What would you do on your ideal day off? Be with my family, including Mike, Michelle, Cinco, and my sisters and their families at either Ute Lake or on the river near New Braunfels, Texas.
How did you meet your husband and what did you do for your first date? I met my husband at the City of Clovis. I was working as the city manager’s secretary and he was a firefighter and public education officer for the City of Clovis. On our first date we went to the State Theatre in Clovis and saw “National Lampoon’s Vacation.” After the movie, we drove around in the country in his Oldsmobile Cutlass with the T-tops off and the heater on (it was in February).
Talk about your fight with cancer. How did you become a leader in fighting the disease? My fight with cancer was a pretty simple one. I was diagnosed with stage zero breast cancer on Presidents Day in 2006 and had a double mastectomy in March of that year. I say my fight was a simple one because I did not have to have chemotherapy or radiation. I was so lucky. When I saw my oncologist in 2012 he told me that I had graduated. I was confused and he said since I had been cancer-free for six years, I didn’t have to come see him again. Of course, I was thrilled. I got involved in the American Cancer Society Relay for Life when Debbie Stenstrom invited me to attend the survivor reception in probably 2008. The following year, Debbie asked me to be the honorary chair and I accepted. On the day of the event I had a terrible kidney stone attack and wasn’t able to attend the Relay. Since then, I have been the survivor chair and this year I was co-chair of the entire Relay with Mark Clark. We have a wonderful group of people here in Portales that work really hard on the Relay which raises money for Cancer research.

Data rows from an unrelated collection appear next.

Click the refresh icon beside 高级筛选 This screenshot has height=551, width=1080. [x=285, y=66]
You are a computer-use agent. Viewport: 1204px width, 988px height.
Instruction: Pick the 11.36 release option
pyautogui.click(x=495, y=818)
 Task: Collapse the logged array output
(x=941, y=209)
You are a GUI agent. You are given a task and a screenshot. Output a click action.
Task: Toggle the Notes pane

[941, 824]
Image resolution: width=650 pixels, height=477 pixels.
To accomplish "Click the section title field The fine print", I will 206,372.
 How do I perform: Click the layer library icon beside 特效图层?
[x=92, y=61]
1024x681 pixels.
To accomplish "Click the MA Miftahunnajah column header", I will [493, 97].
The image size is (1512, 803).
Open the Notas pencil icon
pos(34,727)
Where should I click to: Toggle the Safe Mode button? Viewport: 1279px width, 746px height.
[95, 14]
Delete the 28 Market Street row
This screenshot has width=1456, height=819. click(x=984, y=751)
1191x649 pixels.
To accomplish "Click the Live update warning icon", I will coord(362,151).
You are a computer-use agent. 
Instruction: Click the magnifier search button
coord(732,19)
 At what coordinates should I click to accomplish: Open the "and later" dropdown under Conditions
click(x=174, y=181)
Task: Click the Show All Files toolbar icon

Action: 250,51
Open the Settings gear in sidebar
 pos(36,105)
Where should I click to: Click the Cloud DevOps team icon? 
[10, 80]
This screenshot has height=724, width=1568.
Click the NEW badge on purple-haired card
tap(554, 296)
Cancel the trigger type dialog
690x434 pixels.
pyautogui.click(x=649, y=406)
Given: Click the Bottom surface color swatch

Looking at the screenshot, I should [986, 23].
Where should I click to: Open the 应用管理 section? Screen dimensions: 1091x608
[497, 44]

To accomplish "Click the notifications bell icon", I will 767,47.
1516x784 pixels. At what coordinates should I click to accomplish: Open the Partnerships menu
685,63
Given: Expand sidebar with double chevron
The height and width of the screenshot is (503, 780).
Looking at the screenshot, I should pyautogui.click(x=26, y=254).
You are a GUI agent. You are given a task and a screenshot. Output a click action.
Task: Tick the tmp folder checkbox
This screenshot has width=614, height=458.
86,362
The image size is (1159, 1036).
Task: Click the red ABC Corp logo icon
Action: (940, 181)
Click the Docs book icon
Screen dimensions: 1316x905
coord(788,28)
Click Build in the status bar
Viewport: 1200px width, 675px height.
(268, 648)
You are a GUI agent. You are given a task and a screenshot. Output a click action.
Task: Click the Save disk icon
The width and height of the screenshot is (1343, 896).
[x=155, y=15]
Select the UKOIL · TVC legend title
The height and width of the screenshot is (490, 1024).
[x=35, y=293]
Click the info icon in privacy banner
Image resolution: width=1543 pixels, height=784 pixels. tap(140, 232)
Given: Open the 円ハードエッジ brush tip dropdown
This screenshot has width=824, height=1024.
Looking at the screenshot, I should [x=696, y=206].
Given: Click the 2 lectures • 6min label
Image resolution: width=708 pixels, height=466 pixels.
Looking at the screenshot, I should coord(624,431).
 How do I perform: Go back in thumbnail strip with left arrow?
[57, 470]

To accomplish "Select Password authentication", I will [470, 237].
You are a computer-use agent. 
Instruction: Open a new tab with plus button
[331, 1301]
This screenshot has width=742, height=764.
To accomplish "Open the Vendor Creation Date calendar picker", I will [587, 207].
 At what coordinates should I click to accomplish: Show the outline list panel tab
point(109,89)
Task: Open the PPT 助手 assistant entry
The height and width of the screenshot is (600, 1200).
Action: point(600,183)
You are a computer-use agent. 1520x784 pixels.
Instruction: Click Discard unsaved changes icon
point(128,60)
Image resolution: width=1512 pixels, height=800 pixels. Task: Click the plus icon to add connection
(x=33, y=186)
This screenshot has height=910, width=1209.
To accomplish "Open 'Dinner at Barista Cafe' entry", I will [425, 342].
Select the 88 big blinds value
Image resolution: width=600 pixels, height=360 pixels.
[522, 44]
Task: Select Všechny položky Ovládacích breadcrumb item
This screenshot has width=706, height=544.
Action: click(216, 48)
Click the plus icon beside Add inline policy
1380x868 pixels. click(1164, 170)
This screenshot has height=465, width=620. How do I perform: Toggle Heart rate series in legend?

What’s the best advice your mother gave you? Be proud of who you are and treat others as you want to be treated.
What’s your favorite part of living in Roosevelt County? The people. I have said many times, “Being raised in Clovis, never in my wildest dreams would I think I would be living in Portales and loving it.” You know there has been quite a rivalry between Clovis and Portales for many years.
What’s something you want to do or are saving for when you retire? I really haven’t thought much about retirement because I so enjoy what I do in my job. I guess if there was one thing that I am looking forward it would be not having to be anywhere at any specific time. I can just piddle all I want at whatever I want.